American baseball player (born 1984)

Justin Christopher Berg (born June 7, 1984) is an American right-handed former professional baseball pitcher.

Berg played high school baseball in Wisconsin for the Antigo Red Robins. He began his college baseball career at Indian Hills Community College in Iowa. He was selected by the New York Yankees in the 43rd round of the 2003 Major League Baseball draft with the 1,290th overall pick. He did not sign immediately. In the summer of 2003, he played collegiate summer baseball for the Wisconsin Woodchucks and won a Northwoods League championship. He then played a season of college baseball at Triton College in Illinois before signing with the Yankees.

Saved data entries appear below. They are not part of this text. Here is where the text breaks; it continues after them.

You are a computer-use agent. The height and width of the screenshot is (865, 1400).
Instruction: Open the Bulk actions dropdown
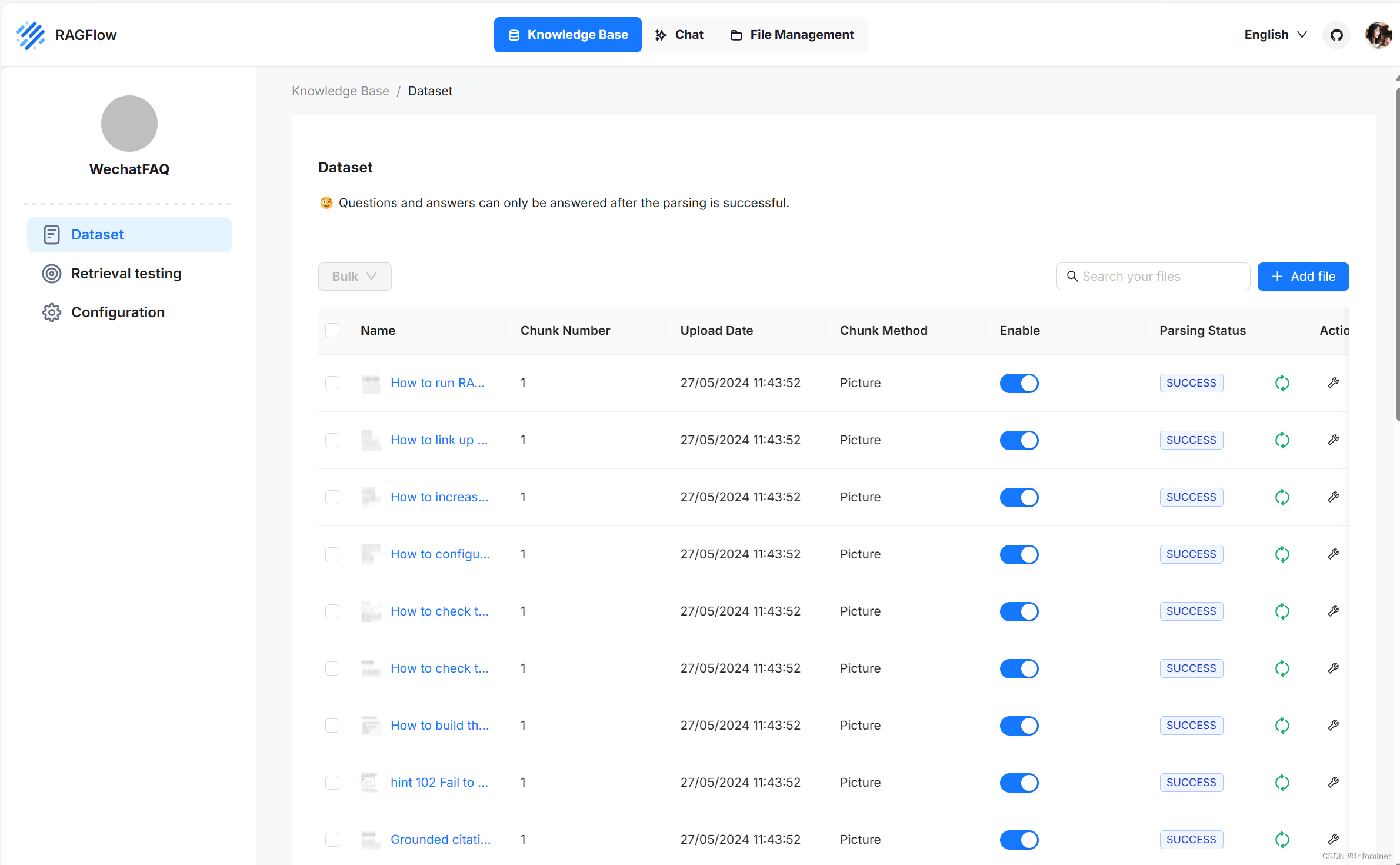click(354, 277)
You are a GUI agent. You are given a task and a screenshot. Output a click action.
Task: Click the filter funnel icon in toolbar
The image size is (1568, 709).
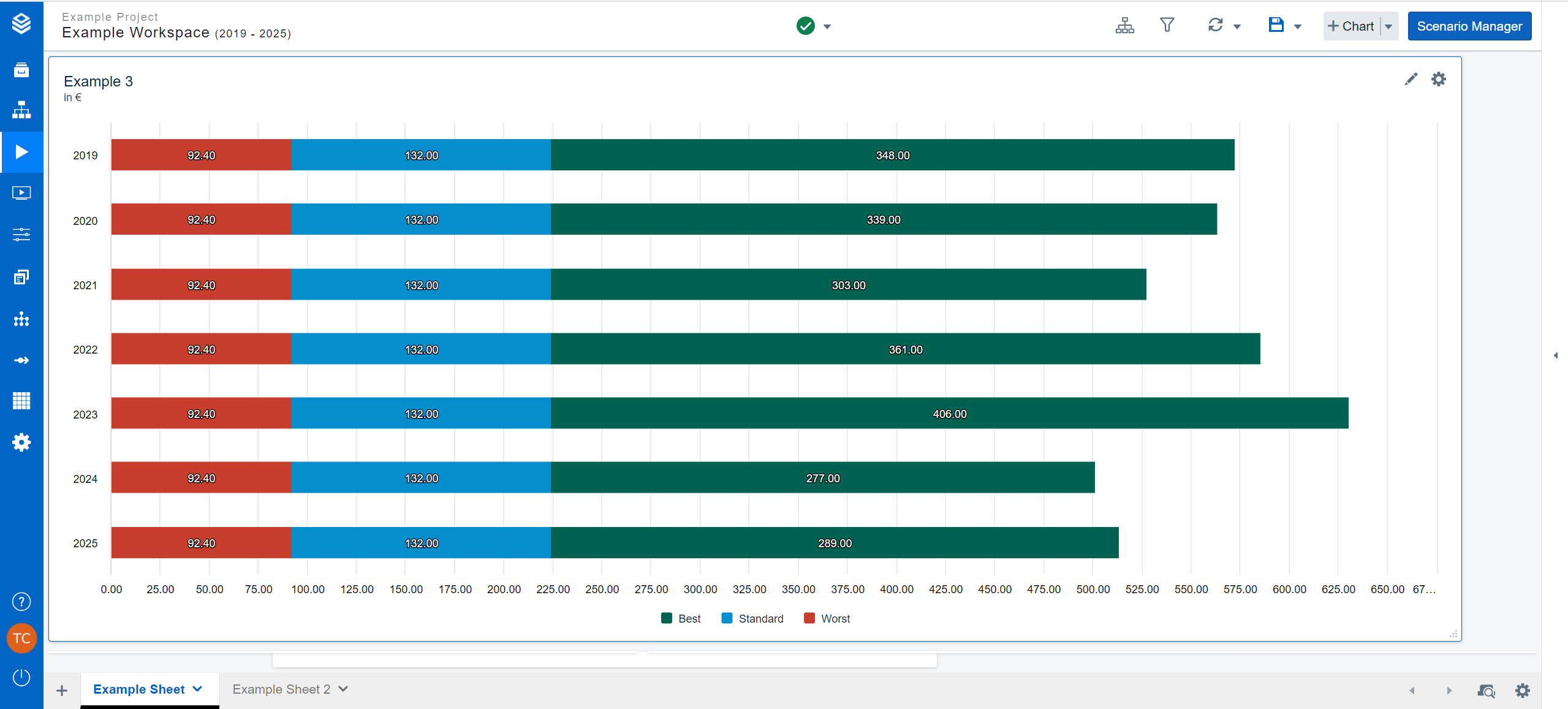pos(1167,26)
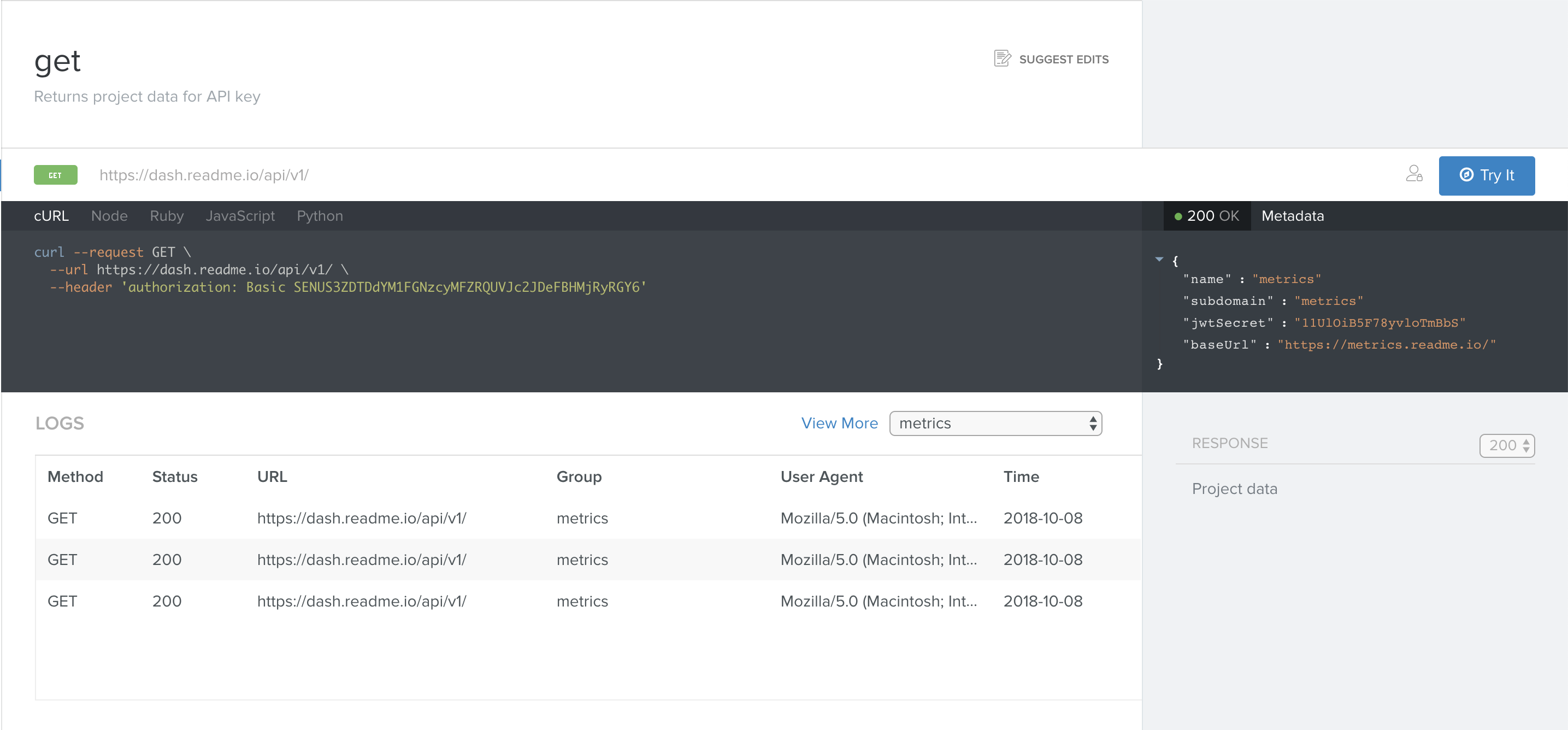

He began his professional career in 2004 with the Staten Island Yankees of the New York–Penn League. On August 27, 2005, the Yankees traded Berg to the Chicago Cubs for Matt Lawton, a reigning All-Star.

He made his Major League debut on August 13, 2009, against the Philadelphia Phillies at Wrigley Field, pitching two scoreless innings in relief of Ryan Dempster. Berg made the opening day roster the following season. He was sent down on May 21 after underperforming but recalled on July 5. He was a regular in the Chicago bullpen for most of the season, appearing in 41 games and throwing 40 innings. Berg only pitched twelve innings in his final Major League season in 2011. His final big league came on May 25, 2011, against the New York Mets. He entered in relief of Casey Coleman and faced three batters: he walked Jason Bay on four pitches to load the bases, walked Daniel Murphy on four pitches to drive in a run and then walked Justin Turner on four pitches to drive in a second run. In September 2011, he underwent Tommy John surgery and was removed from the Cubs' 40-man roster but returned to their farm system during the 2012 season.

Before the 2013 season, Berg signed a minor league contract with the Colorado Rockies. He spent the 2013 season with the Colorado Springs Sky Sox in the Pacific Coast League. He pitched from 2014 until 2016 in the independent Atlantic League with the Southern Maryland Blue Crabs. He also pitched in 2015 for San Marino in the Italian Baseball League. His playing career ended in 2016 due to a hip injury.

In 2018, Berg returned to the Northwoods League to serve as the pitching coach for the Kenosha Kingfish.